* **Data records**
============
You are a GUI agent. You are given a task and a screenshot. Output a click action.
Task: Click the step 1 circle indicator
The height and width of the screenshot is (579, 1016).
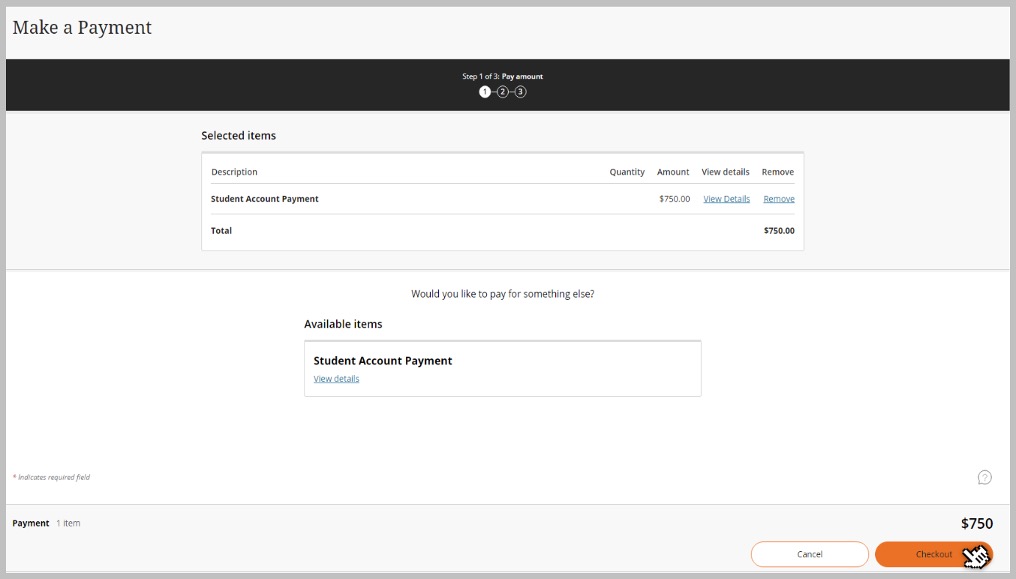click(x=485, y=92)
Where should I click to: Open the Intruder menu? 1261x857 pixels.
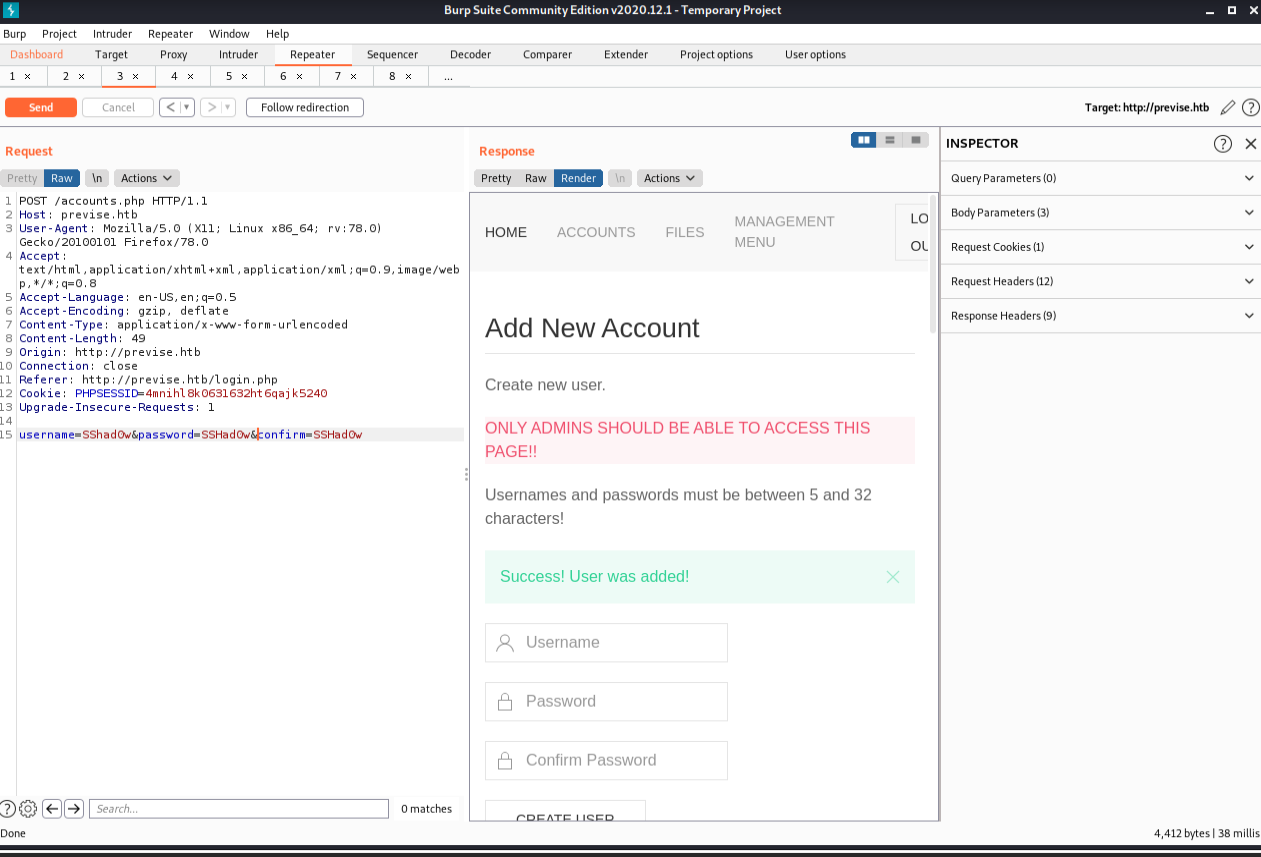[112, 34]

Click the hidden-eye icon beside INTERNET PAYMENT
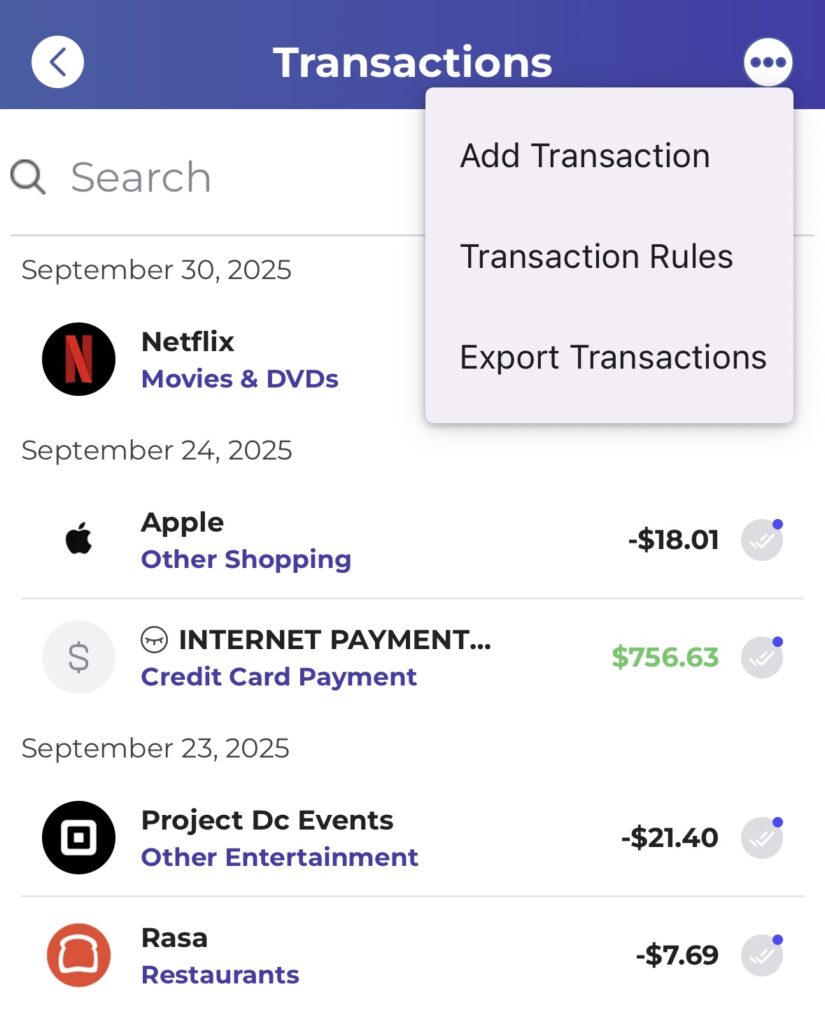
============
* **Description of the task**
All entries above must be duplicated exactly; please omit any picture they hold.

* **Response area**
You are a GUI agent. You are given a task and a screenshot. Output a click action.
Task: Click the step 1 circle indicator
The height and width of the screenshot is (579, 1016).
click(x=485, y=92)
Where should I click to: Open the Intruder menu? 1261x857 pixels.
[112, 34]

Click the hidden-eye icon beside INTERNET PAYMENT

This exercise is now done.